(Stored records)
################
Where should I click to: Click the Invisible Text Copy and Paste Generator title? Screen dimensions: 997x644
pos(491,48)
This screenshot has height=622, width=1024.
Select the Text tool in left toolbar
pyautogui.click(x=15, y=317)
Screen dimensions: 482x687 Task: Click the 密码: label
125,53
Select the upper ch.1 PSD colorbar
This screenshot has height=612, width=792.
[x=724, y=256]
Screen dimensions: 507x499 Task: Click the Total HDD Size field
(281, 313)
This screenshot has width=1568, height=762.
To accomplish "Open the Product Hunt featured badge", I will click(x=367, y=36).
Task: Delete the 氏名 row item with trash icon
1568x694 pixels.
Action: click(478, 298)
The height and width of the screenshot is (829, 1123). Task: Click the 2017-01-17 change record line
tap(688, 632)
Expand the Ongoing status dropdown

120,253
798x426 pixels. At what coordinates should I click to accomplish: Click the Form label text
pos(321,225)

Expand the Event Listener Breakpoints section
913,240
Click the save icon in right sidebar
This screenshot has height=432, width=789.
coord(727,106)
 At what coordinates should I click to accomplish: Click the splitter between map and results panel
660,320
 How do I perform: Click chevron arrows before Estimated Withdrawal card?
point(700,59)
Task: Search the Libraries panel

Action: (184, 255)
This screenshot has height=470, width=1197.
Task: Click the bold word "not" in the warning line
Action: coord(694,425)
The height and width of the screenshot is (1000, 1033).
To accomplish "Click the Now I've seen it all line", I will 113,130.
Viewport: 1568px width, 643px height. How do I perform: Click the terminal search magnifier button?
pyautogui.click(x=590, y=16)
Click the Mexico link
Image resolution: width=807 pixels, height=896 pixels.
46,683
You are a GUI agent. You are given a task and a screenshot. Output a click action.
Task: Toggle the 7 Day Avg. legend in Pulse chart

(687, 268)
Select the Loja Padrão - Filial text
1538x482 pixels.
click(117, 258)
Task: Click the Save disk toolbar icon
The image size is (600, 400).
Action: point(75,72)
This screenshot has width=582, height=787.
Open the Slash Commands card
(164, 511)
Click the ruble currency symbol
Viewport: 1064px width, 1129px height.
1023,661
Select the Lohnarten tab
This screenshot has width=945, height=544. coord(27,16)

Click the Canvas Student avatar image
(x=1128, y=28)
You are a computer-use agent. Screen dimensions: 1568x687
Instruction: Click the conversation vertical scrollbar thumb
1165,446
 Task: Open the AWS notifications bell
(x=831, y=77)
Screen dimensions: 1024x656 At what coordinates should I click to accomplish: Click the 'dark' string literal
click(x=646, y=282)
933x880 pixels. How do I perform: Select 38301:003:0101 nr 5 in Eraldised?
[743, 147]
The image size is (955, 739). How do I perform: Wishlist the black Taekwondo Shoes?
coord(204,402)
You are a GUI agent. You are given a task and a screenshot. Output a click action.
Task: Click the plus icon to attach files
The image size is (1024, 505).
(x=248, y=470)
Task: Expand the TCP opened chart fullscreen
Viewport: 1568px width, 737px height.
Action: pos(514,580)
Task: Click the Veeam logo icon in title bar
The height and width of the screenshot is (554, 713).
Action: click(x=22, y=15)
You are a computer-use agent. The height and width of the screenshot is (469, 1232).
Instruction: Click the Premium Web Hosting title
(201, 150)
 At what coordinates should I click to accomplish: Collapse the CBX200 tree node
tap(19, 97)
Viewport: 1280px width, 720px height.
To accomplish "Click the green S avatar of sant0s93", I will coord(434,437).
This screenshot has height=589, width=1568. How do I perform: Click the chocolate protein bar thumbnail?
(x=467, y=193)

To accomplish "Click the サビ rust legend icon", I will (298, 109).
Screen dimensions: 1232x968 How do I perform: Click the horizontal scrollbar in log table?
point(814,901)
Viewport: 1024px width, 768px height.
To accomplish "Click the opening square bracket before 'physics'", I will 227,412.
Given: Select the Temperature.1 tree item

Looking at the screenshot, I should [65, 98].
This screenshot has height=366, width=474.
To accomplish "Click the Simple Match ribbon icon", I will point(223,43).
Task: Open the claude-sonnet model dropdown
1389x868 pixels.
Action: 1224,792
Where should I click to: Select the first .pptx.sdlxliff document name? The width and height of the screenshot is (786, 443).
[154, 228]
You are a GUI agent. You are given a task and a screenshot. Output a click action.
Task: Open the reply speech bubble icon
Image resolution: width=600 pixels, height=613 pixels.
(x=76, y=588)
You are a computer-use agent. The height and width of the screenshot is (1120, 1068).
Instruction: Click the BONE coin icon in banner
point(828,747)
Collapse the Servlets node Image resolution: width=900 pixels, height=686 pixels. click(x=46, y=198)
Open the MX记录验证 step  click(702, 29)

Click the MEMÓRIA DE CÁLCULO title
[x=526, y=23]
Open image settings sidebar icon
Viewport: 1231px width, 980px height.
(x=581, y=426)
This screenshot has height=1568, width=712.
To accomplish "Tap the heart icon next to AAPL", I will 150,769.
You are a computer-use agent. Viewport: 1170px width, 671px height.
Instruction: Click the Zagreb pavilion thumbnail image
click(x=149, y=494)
################
** Task brief **
Of all the entries above, repeat only the lines from the line that has "This screenshot has height=432, width=789." to the line that has "The height and width of the screenshot is (1000, 1033).", both lines included, exactly.

** Task result **
This screenshot has height=432, width=789.
coord(727,106)
 At what coordinates should I click to accomplish: Click the splitter between map and results panel
660,320
 How do I perform: Click chevron arrows before Estimated Withdrawal card?
point(700,59)
Task: Search the Libraries panel

Action: (184, 255)
This screenshot has height=470, width=1197.
Task: Click the bold word "not" in the warning line
Action: coord(694,425)
The height and width of the screenshot is (1000, 1033).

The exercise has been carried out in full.